› Flat Chat Strata Forum › Strata Committees › Strata Manager and ‘informal’ meetings › Current Page
Winston, your quote from the Act contains the answer to your question – the need to have by-law breaches dealt with by the committee is negated if they have delegated powers to the strata manager.
(3) A notice must not be given unless a resolution approving the issue of the notice … has first been passed by the owners corporation at a general meeting or by the strata committee of the owners corporation.
(4) Subsection (3) does not apply to the giving of a notice by a strata managing agent if that function has been delegated to the strata managing agent in accordance with this Act.
Sir Humphrey is right, many strata committees leave the day-to-day decision-making to their strata manager. They should not, however, be making decisions that should only be made at a general meeting.

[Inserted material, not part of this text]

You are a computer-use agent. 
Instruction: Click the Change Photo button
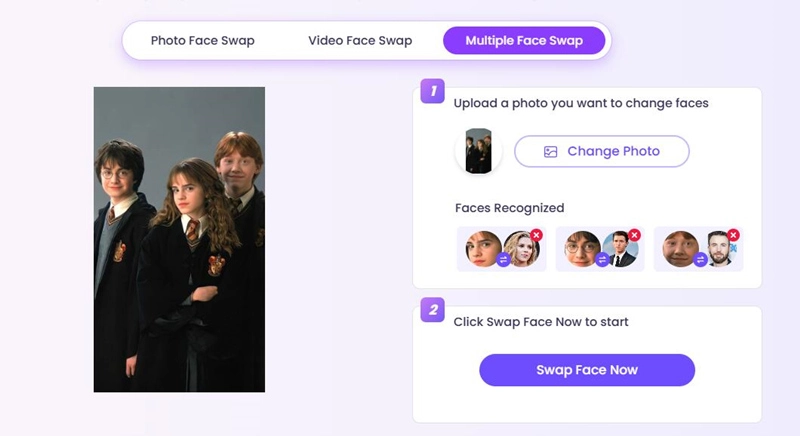click(x=601, y=152)
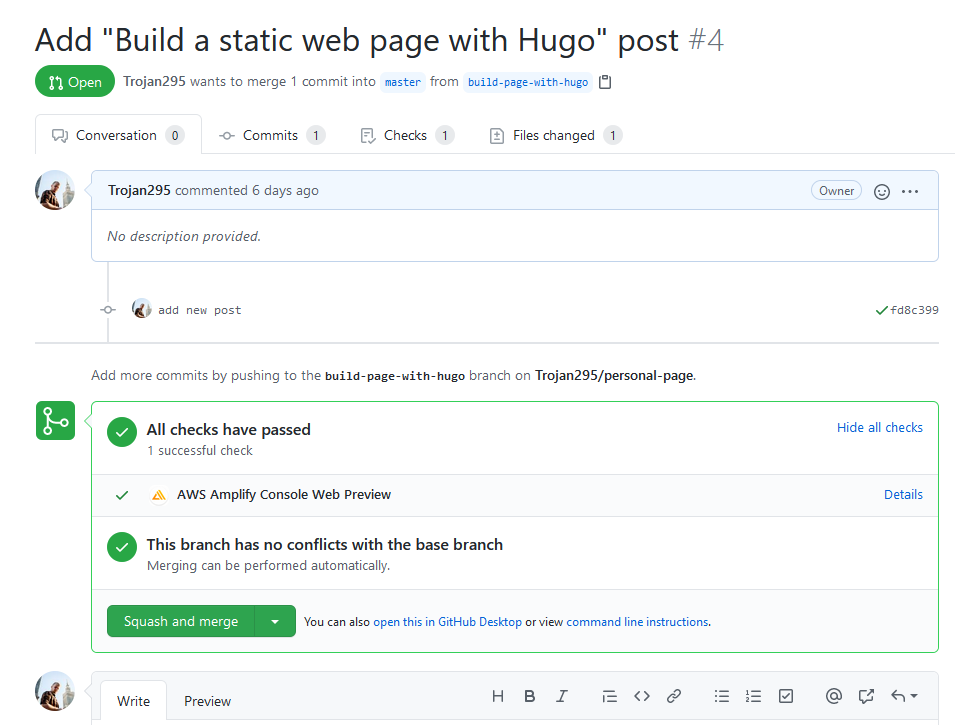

If you have a beef with this, ask to see where it was agreed that the strata manager should have delegated powers.
On the other hand, an informal meeting is not a meeting – it is a chat. But that chat could result in action that only requires the agreement of the strata manager so there is nothing terribly sinister about that. If you want proper SC meetings to discuss issues then there are mechanisms for calling them.
I have to say that if you approach this by citing flawed quasi-legal arguments (which you have not interpreted correctly yourself) expect to be shot down in flames and all your valid complaints dismissed as the rants of a ‘bush lawyer’.
And just a word on housekeeping on this forum – a headline for a topic should be a short, succinct summary of the topic. Yours, before I edited it, was a long sentence from which even I struggled to deduce a clear meaning.
I also think that may be indicative of a potential flaw in your approach to your committees. Establish what it it is that you want them to do in simple terms that they can understand.
A torrent of words and selective (and possibly incorrect) interpretations of the Act will just give them too many opportunities to pick holes in your argument and dismiss your point of view, regardless of whether or not it is valid..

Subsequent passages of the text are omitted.